Par la suite, des centaines de versions ont été publiées. Celle du jour est assez intéressante. On la doit à Francisco Canaro avec Alberto Arenas. L’enregistrement est du 15 janvier 1948.

Extrait musical

Diverses partitions de El choclo. On remarquera à gauche (5ème édition), la dédicace à Roncallo qui lancera le titre.
El choclo 1948-01-15 – Orquesta Francisco Canaro con Alberto Arenas.

On remarque tout de suite le rythme rapide. Arenas chante également rapidement, de façon saccadée et il ne se contente pas de l’habituel refrain. Il chante l’intégralité des paroles écrites l’année précédente pour Libertad Lamarque.
Ce fait est généralement caractéristique des tangos à écouter. Cependant, malgré les facéties de cet enregistrement, il me semble que l’on pourrait envisager de le proposer dans un moment délirant, une sorte de catharsis, pour toutes ces heures passées à danser sur des versions plus sages.
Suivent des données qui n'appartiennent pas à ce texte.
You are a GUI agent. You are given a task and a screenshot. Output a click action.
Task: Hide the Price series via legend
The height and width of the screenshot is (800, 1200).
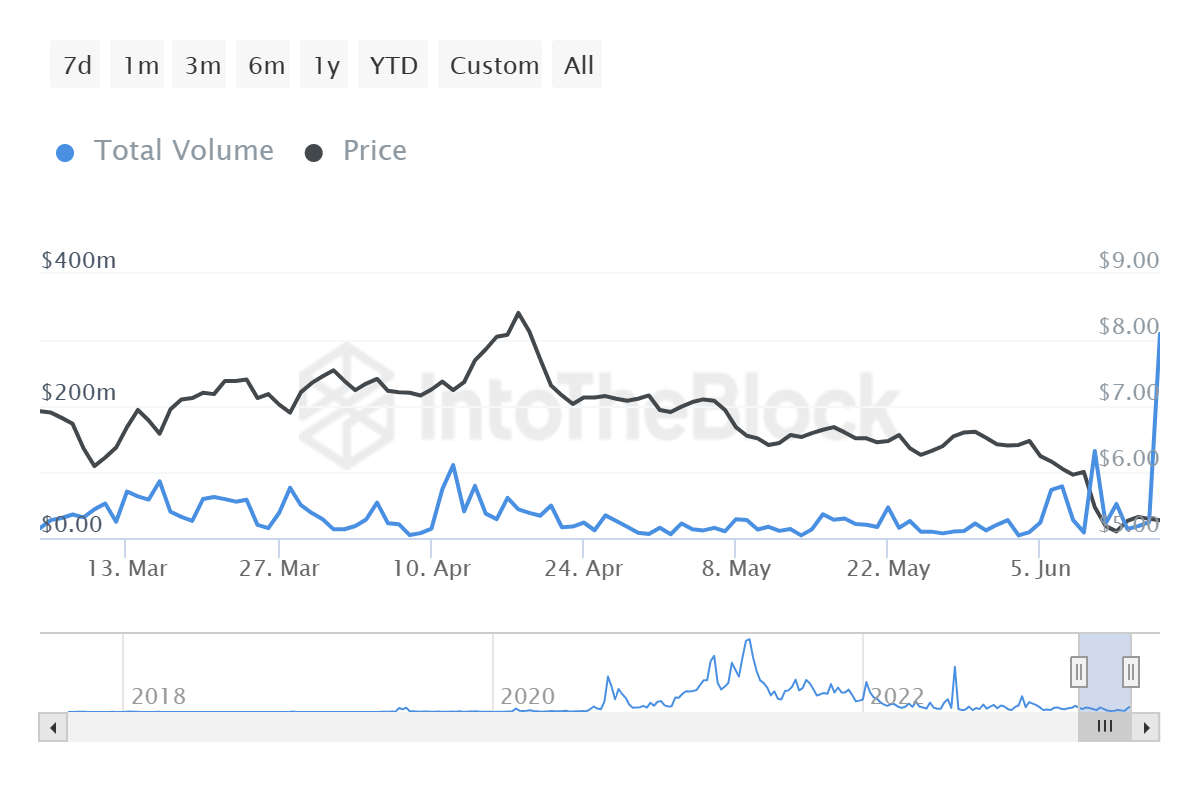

On notera les clochettes qui donnent une légèreté, en contraste à la voix très appuyée d’Arenas.

Paroles (version de Enrique Santos Discépolo)

Ici, les paroles de la version du jour, mais reportez-vous en fin d’article pour d’autres versions…

Con este tango que es burlón y compadrito
se ató dos alas la ambición de mi suburbio;
con este tango nació el tango, y como un grito
salió del sórdido barrial buscando el cielo;
conjuro extraño de un amor hecho cadencia
que abrió caminos sin más ley que la esperanza,
mezcla de rabia, de dolor, de fe, de ausencia
llorando en la inocencia de un ritmo juguetón.

Por tu milagro de notas agoreras
nacieron, sin pensarlo, las paicas y las grelas,
luna de charcos, canyengue en las caderas
y un ansia fiera en la manera de querer…

Al evocarte, tango querido,
siento que tiemblan las baldosas de un bailongo
y oigo el rezongo de mi pasado…
Hoy, que no tengo más a mi madre,
siento que llega en punta ‘e pie para besarme
cuando tu canto nace al son de un bandoneón.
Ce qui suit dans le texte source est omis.